The problem is that we (the OO.org application) do not know what the _meaning_
of the metadata is (that is kind of the point of the whole enterprise).
Deleting "unused" metadata has similar issues, of course.

> > ii.) the 2nd copy should point to the existing meta-data
> This can not work, because the 2nd copy would have the same xml:id and a xml:id
> can be only assigned once to a certain entity. See the ODF 1.2 metadata
> specification, no two ODF elements can have the same value for its xml:id
> property.

Well, almost; actually, the problem is that a single URI can be mapped only to a
single xml:id in the manifest. The mapping between xml:id and URI is 1:1. This
is (apparently) intentional.
Comment 7 discoleo 2008-08-08 13:49:05 UTC
Hello all,

my view of the real-life scenario is like this: a simple content gets rarely
passed by to another document as it is. More often, a new document is assmebled
from various existing documents.

Consider this:
                                                  _
LAB 1 => generate document + meta-data             |
                                                   |
LAB 2 => generate document + meta-data             |
                                                   | =>
LAB 1 => new data + meta-data                      |
                                                   |
RECEIVER => generate other content + meta-data     |
                                                  -

RECEIVER will combine his own generated content with contents from the various
LABS and will generate a new document containing this data and hopefully all the
relevant meta-data along. This is a more realistic use-case. Then he passes this
document along to a new RECEIVER who again will corroborate various sources to
generate a new document with combined meta-data and passes it along to a new
receiver (maybe back to the first one or another one, e.g. a hospital).

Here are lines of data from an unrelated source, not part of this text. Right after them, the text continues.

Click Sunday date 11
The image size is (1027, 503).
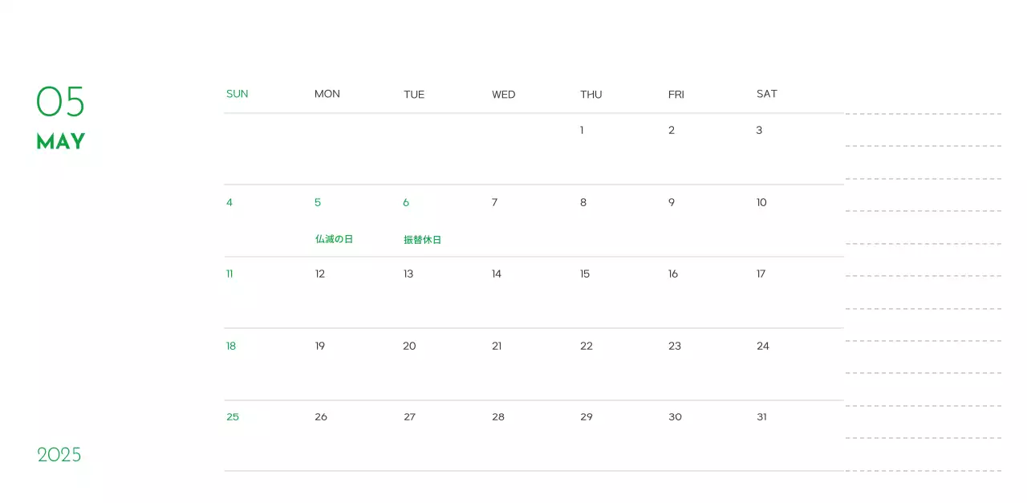point(229,274)
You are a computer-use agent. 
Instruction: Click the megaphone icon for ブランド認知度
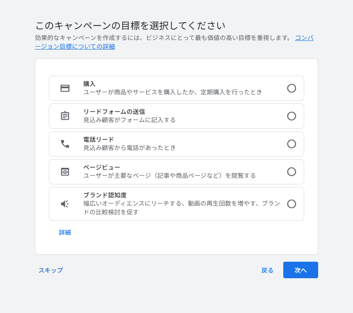(65, 204)
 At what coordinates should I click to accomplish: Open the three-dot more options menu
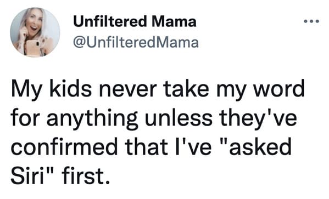point(311,21)
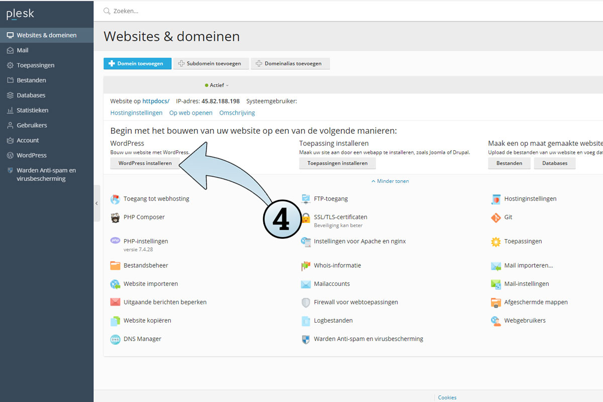
Task: Open Whois-informatie icon
Action: [306, 265]
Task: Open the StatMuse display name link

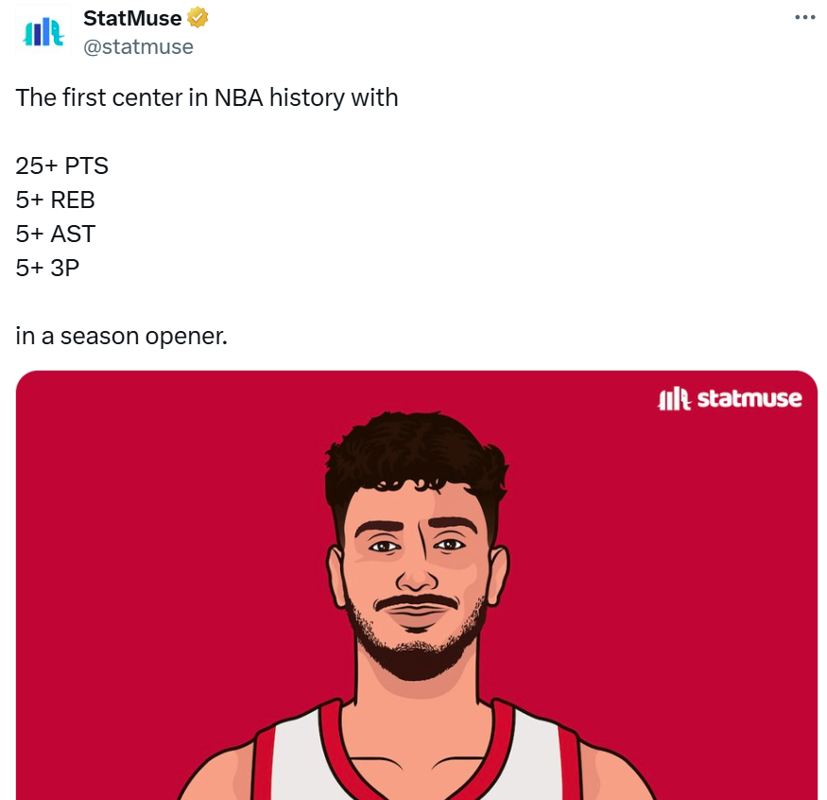Action: [x=132, y=18]

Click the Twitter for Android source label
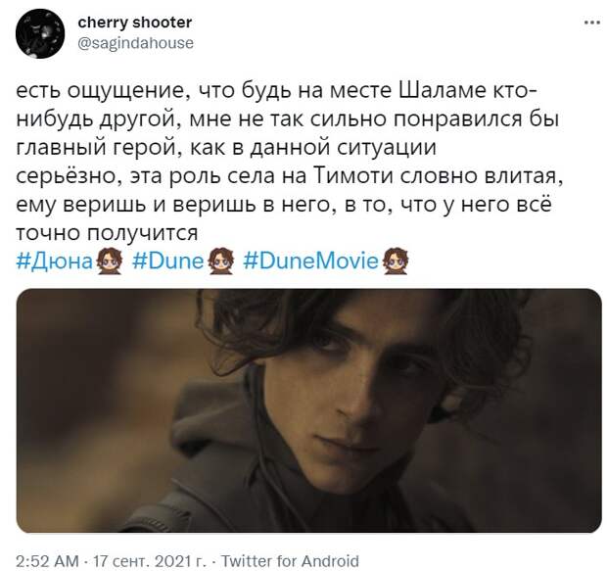(x=290, y=561)
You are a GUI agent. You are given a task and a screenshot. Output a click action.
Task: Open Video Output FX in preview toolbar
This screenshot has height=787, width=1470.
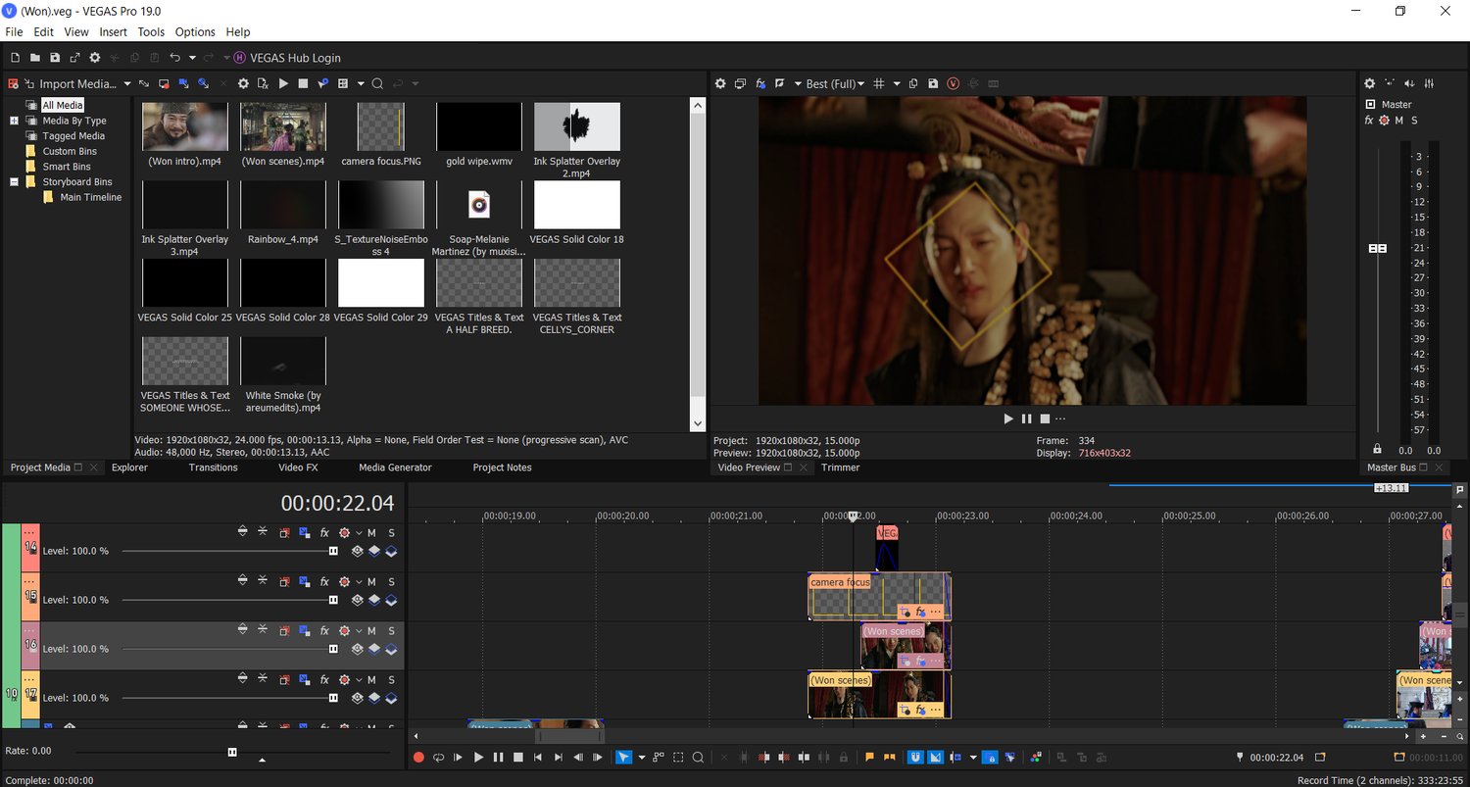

With regard to pasting within the same document: I do not have a strong opinion
about this, as in the field I work it won't occur that often. But copying the
meta-data to a new document is something that in my opinion is very important
and the main utility of meta-data.
Comment 8 Oliver-Rainer Wittmann 2008-08-08 14:41:47 UTC
ad discoleo:
I see. In my opinion your use case is a valid one, which should be supported.
But, I do not think that can be solved easily and in general.
Please consider that the given specification should work in general, especially
for metadata which are unknown to the application. If you have a certain
extension installed, which manages a certain type of metadata, this extension
will typically support the copying issue. At least I would expect that such an
extension supports the user on this issue. Such an extension could also forbid
editing or copying of the entities referencing its managed metadata.

Again another workaround for your new use case:
- Create new text document.
- Use function "Menu - Insert - File" to include all needed documents.
- Delete unwanted parts from the resulting document.
Comment 9 Oliver-Rainer Wittmann 2008-08-08 14:46:50 UTC
SUS and I adjusted the wording of specification.
Comment 10 Oliver-Rainer Wittmann 2008-10-28 11:24:19 UTC
made some adjustment to the handling of metadata on editing - see wiki.
Some things needed to be changed to simplify implementation.
Comment 11 Oliver-Rainer Wittmann 2009-06-10 12:43:32 UTC
OD->SBA:
Please check the created wiki page to verify this issue
Comment 12 stefan.baltzer 2009-06-17 09:29:59 UTC
Verified on WIKI page.
Comment 13 stefan.baltzer 2009-06-17 10:41:35 UTC
Adusting Target (CWS shifted to 3.2).